Using Dry-Schema/Validation to validate a Model object

Sorta resurrecting Is it possible to use dry-validation to validate ruby objects?

We use validations in a lot of our Command objects, to make sure the kwarg params passed in to #call are what we expect. This is great for validating exactly those args, to act as a “preflight check” and prevent the command from running if the validation fails.

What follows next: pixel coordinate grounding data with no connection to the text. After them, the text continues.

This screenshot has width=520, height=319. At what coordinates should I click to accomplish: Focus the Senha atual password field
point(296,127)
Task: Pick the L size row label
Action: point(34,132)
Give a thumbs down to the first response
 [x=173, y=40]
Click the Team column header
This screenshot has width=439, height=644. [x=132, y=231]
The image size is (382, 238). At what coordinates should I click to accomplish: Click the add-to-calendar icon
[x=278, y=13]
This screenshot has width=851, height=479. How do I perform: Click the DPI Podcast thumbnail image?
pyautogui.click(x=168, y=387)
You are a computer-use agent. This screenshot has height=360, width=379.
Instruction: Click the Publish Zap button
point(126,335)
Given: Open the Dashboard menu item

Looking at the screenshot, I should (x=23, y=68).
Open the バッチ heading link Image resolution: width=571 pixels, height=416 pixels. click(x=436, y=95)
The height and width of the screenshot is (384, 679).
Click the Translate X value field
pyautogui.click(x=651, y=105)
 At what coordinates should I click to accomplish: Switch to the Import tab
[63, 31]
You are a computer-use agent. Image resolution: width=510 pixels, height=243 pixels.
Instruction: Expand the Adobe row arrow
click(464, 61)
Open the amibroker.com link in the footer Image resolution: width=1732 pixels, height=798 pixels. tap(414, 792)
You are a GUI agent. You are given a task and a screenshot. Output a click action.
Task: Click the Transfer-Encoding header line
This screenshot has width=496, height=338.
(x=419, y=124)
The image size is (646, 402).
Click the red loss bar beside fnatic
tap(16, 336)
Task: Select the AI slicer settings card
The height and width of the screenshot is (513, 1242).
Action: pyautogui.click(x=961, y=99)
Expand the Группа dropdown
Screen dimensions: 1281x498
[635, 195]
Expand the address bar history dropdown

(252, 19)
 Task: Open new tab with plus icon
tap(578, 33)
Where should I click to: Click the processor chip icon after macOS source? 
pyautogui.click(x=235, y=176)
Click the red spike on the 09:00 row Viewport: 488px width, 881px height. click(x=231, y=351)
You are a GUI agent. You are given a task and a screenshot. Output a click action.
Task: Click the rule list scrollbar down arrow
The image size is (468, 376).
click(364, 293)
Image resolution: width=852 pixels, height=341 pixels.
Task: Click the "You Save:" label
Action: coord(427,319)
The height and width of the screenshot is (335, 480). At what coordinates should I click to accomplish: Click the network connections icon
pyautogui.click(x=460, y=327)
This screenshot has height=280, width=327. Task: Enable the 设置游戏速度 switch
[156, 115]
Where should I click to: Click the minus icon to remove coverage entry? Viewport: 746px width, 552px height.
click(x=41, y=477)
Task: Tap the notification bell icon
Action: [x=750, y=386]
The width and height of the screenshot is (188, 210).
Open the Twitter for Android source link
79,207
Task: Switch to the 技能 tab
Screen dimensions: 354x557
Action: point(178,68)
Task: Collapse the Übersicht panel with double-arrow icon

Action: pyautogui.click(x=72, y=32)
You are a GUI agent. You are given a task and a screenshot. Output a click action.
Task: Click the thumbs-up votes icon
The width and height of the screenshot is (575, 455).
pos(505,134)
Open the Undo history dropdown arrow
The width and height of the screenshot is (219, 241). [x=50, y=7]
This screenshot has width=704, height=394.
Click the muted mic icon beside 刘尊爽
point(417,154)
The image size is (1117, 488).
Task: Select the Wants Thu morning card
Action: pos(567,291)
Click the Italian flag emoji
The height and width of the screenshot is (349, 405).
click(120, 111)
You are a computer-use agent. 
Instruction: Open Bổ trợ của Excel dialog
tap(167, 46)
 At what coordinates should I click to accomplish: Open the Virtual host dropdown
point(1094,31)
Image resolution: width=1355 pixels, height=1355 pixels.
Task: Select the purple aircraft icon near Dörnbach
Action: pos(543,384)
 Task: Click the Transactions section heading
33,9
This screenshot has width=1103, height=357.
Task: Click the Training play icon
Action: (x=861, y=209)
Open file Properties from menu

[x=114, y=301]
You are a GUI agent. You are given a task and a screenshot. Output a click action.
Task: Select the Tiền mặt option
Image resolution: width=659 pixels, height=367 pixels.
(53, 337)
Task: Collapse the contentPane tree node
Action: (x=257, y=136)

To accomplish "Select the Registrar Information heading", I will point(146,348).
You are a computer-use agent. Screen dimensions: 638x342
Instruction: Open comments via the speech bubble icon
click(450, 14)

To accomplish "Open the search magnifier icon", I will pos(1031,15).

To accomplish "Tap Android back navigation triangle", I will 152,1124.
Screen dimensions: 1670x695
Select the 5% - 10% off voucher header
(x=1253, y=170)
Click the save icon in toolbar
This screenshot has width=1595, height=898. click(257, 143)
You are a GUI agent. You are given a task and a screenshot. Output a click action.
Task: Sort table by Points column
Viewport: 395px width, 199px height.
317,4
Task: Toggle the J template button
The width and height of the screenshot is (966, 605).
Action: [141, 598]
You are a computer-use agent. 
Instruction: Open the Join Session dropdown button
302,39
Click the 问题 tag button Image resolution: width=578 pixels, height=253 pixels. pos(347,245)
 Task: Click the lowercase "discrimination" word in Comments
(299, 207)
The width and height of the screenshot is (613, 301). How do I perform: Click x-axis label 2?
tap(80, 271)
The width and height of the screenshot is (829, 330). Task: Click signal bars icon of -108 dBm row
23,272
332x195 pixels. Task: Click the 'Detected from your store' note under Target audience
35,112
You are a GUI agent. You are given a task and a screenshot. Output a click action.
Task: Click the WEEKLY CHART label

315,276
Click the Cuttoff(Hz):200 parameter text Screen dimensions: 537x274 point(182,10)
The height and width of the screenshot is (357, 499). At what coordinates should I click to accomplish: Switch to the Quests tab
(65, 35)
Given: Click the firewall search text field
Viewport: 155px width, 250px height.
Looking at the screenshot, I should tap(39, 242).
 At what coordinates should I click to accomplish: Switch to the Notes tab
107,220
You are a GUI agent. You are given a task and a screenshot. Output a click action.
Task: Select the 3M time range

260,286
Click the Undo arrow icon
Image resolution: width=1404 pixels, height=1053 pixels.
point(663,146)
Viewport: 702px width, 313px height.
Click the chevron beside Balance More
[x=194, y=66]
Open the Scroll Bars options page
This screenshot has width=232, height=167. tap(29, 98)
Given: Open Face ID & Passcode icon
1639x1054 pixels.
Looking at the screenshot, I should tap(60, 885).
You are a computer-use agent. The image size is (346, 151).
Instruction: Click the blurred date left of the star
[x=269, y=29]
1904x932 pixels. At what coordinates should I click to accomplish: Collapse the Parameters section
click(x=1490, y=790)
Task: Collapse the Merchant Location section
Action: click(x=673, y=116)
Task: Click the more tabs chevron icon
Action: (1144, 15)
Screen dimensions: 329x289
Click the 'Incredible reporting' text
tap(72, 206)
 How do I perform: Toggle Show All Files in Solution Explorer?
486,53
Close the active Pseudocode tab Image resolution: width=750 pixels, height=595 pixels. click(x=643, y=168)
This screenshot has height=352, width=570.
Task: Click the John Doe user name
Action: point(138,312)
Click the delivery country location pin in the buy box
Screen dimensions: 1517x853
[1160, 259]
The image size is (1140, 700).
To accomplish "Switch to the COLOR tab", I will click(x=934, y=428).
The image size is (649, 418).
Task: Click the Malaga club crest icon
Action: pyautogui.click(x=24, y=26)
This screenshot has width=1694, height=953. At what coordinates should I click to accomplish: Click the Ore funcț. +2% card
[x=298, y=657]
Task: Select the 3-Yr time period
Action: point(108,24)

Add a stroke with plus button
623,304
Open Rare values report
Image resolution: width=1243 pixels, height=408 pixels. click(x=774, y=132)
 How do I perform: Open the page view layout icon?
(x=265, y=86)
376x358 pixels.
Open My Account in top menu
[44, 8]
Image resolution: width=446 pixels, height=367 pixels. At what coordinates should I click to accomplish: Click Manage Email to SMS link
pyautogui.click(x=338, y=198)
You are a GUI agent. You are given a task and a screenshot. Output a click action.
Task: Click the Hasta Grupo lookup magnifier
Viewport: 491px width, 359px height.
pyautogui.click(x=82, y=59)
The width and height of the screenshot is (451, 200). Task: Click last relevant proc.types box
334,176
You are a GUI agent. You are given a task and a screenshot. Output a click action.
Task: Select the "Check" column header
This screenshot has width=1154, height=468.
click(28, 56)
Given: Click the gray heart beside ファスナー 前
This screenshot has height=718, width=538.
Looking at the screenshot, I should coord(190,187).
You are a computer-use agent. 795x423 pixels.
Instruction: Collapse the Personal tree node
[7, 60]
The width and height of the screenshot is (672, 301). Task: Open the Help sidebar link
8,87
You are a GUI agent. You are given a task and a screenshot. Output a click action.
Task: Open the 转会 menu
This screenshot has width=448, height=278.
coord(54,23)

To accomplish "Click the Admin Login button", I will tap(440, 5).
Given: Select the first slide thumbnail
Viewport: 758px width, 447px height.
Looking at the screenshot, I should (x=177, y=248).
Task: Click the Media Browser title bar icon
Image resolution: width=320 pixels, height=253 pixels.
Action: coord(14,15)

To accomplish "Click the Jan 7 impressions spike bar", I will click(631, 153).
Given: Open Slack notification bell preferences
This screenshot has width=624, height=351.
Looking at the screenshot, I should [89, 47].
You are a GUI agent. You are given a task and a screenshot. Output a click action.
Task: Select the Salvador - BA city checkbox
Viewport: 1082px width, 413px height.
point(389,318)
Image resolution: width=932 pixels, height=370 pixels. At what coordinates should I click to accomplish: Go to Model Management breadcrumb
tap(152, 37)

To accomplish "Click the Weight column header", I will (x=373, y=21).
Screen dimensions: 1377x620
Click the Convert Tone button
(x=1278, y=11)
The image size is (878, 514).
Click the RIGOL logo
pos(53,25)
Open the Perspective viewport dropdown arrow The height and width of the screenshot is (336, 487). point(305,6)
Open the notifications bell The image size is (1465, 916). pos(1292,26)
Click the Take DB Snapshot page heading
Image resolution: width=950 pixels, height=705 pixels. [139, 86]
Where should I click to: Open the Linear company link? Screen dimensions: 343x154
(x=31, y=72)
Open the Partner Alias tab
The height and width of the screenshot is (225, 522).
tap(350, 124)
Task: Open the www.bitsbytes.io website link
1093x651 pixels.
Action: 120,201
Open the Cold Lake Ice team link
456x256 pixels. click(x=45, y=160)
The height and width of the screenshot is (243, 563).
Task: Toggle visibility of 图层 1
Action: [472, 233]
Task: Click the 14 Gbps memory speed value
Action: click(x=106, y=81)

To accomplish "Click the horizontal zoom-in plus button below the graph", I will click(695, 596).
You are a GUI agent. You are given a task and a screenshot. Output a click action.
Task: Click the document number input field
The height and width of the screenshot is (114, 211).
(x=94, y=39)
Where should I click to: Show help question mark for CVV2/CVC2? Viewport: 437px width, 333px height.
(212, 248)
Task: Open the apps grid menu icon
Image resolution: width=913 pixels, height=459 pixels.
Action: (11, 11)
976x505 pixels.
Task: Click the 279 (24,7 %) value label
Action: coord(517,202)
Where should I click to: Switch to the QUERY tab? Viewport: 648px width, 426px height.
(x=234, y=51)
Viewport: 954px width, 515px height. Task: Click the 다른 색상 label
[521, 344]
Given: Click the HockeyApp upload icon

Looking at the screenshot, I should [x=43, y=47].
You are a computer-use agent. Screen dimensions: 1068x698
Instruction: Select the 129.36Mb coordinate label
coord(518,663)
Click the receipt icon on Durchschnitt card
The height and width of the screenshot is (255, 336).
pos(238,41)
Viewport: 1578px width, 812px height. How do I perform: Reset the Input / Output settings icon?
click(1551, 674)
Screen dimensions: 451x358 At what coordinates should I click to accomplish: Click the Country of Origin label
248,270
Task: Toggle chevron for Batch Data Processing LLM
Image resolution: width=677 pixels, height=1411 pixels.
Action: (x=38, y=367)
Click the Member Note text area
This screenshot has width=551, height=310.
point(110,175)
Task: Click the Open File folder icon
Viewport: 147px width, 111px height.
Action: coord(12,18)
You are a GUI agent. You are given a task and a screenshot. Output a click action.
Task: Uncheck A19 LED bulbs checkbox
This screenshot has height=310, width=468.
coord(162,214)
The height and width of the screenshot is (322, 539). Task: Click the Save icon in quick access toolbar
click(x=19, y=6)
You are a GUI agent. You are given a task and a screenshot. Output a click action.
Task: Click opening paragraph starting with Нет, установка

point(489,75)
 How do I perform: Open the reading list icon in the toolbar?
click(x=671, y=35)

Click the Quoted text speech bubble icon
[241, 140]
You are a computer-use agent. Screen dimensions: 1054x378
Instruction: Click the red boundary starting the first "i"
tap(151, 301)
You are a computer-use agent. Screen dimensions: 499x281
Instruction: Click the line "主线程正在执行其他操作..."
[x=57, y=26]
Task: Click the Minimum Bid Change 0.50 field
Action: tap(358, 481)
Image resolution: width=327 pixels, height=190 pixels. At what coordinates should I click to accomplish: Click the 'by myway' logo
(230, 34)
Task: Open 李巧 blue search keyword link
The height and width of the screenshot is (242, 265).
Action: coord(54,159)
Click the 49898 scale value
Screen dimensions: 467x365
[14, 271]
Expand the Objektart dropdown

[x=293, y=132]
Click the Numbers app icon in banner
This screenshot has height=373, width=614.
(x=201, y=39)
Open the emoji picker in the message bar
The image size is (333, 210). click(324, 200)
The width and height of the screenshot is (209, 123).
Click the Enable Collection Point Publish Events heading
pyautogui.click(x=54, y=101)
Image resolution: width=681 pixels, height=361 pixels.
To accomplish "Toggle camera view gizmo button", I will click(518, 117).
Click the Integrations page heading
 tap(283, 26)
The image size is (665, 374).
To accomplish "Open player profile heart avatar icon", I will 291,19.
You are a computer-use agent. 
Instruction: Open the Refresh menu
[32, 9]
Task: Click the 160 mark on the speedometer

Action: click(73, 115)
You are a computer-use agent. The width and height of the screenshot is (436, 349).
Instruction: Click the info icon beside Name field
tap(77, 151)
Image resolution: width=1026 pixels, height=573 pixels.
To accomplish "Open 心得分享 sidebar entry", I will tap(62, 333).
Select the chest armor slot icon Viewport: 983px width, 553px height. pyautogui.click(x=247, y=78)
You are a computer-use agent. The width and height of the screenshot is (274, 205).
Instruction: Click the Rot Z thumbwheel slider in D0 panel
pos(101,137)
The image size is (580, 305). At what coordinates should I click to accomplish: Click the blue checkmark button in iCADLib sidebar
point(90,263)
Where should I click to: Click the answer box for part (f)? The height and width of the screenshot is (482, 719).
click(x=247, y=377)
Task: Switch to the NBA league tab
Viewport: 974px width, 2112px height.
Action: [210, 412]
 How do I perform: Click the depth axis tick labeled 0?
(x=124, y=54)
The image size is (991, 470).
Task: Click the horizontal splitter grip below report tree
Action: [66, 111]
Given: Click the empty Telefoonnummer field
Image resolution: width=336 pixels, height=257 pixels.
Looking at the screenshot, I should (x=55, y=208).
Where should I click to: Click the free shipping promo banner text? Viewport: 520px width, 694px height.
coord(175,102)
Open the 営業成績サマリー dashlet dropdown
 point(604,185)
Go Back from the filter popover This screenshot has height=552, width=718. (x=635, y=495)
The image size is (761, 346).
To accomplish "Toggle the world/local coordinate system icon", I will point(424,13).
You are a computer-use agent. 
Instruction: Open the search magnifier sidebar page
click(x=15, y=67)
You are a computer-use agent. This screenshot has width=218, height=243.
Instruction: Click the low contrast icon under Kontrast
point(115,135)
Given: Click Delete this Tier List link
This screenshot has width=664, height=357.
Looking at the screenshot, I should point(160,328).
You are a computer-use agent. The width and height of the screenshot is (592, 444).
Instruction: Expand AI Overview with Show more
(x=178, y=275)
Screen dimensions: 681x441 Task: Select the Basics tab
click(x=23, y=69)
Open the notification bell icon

However, what we’re running into more and more often, it we want to not just validate that the object was passed in, but also validate things about the object. Oftentimes, one of the kwargs is a Model object, with attributes that we’d like to validate. For example, we have an Integration model, that has a settings attribute that maps to a jsonb column on Postgres. If we have a command that can only run if some setting is set to true, then we currently have to do something like this:

class CommandContract < Dry::Validation::Contract
  params do
    required(:integration).filled(type?: Integration)
  end

  rule(:integration) do
    key.failure("my_setting is not enabled") unless value.settings["my_setting"]
  end
end

It would “feel” very nice, if instead the validation or schema could match on attributes on the model object, not just values in a hash. Then the above validation might look something like this:

class CommandContract < Dry::Validation::Contract
  params do
    required(:integration).filled(type?: Integration) do
      required(:settings).hash do
        required(:my_setting).value(eql?: true)
      end
    end
  end
end

This would also allow the validation to target the error at the right place/attribute, rather than at some higher level. (“integration settings my_setting must be true” vs “integration my_setting is not enabled”).

I know from that other thread 4 years ago, there’s no plans to support this, but I thought maybe this use-case was different enough to warrant another look. Since we have Dry::Schema.JSON and Dry::Schema.Params, perhaps a Dry::Schema.Attributes or Dry::Schema.Model?

I may be wrong but… what you seems to be trying to do is assert that an specific condition (setting in this case) is satisfied before executing the command. The fact the object/model has a jsonb/hash-like attribute is simply a coincidence (implementation detail) and not a reason for applying validation rules on it (you could/should do it but in another place).

To be honest, the code would look much clearer if this check was placed inside the command and not part of the schema.

class MyCommand
  def call(params, integration)
    return Failure(:disabled_setting) unless integration.my_setting?
  
    # ...

    Success(:ok)
  end
end

That is one solution, if there’s only a single attribute value that needs check. However, one of the advantages of dry-validation is that it’ll check all the validations, and return errors for any that fail. Your example will only fail on the first, and not check the rest.